TITLE 89: SOCIAL SERVICES
CHAPTER I: DEPARTMENT OF HEALTHCARE AND FAMILY SERVICES SUBCHAPTER d: MEDICAL PROGRAMS PART 146 SPECIALIZED HEALTH CARE DELIVERY SYSTEMS SECTION 146.1010 INSPECTION OF CARE AND RATE SETTING APPEAL PROCESS
Section 146.1010 Inspection of Care and Rate Setting Appeal Process
a) Inspection of Care Appeal Process
1) Resident Assessment – A facility may request an appeal of the resident assessment conducted by the Inspection of Care (IOC) team. Examples of conditions which may be appealed include level of functioning (IQ, results of functional assessments and existence of related conditions), medical add-ons, behavioral add-ons, major life area limitations, special transportation needs, special care nursing and information on the developmental training agency attended. Differences between the facility and the IOC team regarding the conditions of the residents will be addressed using a three-step approach:
A) exit conference discussion between the facility and the IOC team;
B) informal review involving the Department of Public Health (DPH) regional supervisor and/or central office staff upon request by the facility; and
C) formal review to be heard by the Department of Healthcare and Family Services, Bureau of Long Term Care (BLTC) management.
2) Incomplete Assessments – In order for an assessment to be appealable, the assessment must be completed prior to the exit conference to be included in the IOC.
b) Examples of Appealable Situations
1) If the facility believes the surveyor has misinterpreted the regulations, or the facility disagrees with the surveyor's recommendations pertinent to the resident's condition (examples are included in subsection (a)(1)), the facility may request an appeal.
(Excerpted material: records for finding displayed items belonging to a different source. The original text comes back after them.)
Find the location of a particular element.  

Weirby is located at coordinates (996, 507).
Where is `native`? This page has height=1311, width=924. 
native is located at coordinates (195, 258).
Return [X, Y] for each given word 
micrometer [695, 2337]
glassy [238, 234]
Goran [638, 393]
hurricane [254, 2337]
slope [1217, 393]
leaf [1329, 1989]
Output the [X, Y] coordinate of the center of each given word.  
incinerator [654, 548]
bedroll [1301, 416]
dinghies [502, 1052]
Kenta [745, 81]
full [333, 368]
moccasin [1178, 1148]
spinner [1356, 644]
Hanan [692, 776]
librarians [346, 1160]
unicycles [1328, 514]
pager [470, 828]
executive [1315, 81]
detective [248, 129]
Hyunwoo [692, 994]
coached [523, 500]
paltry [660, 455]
2) If the facility believes that all assessment data pertinent to the individual's status/condition have not been reviewed, the facility may bring that data to the attention of the surveyor through the appeal process. Such information must have been part of the resident's record at the time of the assessment to be considered.
3) The facility has been surveyed because of a 25 percent Medicaid eligible population change, a State Developmental Center admission or because it is a new facility, and there is disagreement with the findings.
c) Process and Time Frames
1) Exit Conference – At the exit conference, the facility may state the service needs that it disputes. The facility is responsible for providing supporting data to the IOC team at the exit conference. When the differences are not reconciled through discussion, the facility may request an appeal. The facility shall submit the written appeal request stating the service needs in dispute. The appeal request and the supporting documentation provided by the facility shall be submitted to the IOC regional supervisor (with a copy of the appeal request to DPH's Division of Long Term Care (DLTC) Field Operations) within 14 calendar days after the IOC exit date.
2) Informal Review – Within 30 calendar days after receipt of the IOC appeal request and supporting documentation, the IOC regional supervisor, the DPH central office staff, or both will review the documentation and either uphold or overturn the surveyor's findings and shall provide written notification of the decision to the facility.
3) Formal Review – The facility may request a formal review of the informal review decision. Within ten calendar days after receipt of the decision from the regional supervisor, the facility shall submit a written request for a formal review to the Department of Healthcare and Family Services, Bureau of Long Term Care with a copy to the DLTC Field Operations within DPH.
A) The formal review shall be conducted not more than 30 days after the facility's request for such a review. Not fewer than 14 days prior to the scheduled review date, the Department of Healthcare and Family Services, Bureau of Long Term Care will notify the facility in writing of the review date, with necessary instructions for the facility to request rescheduling if the date is not feasible for the facility.
B) The Department of Healthcare and Family Services, Bureau of Long Term Care will preside over the formal review. During the review, DPH representatives shall present the basis for the decision reached at the informal level of the review. The facility shall present its documentation and BLTC shall apply policy as it relates to the findings under dispute. BLTC shall send to the facility a written decision rendered as a result of the formal review within ten calendar days after the conclusion of the formal review with a copy to DPH. The decision of BLTC is final.
4) Continuation of an appeal is contingent upon following the steps and timeframes established in this Section.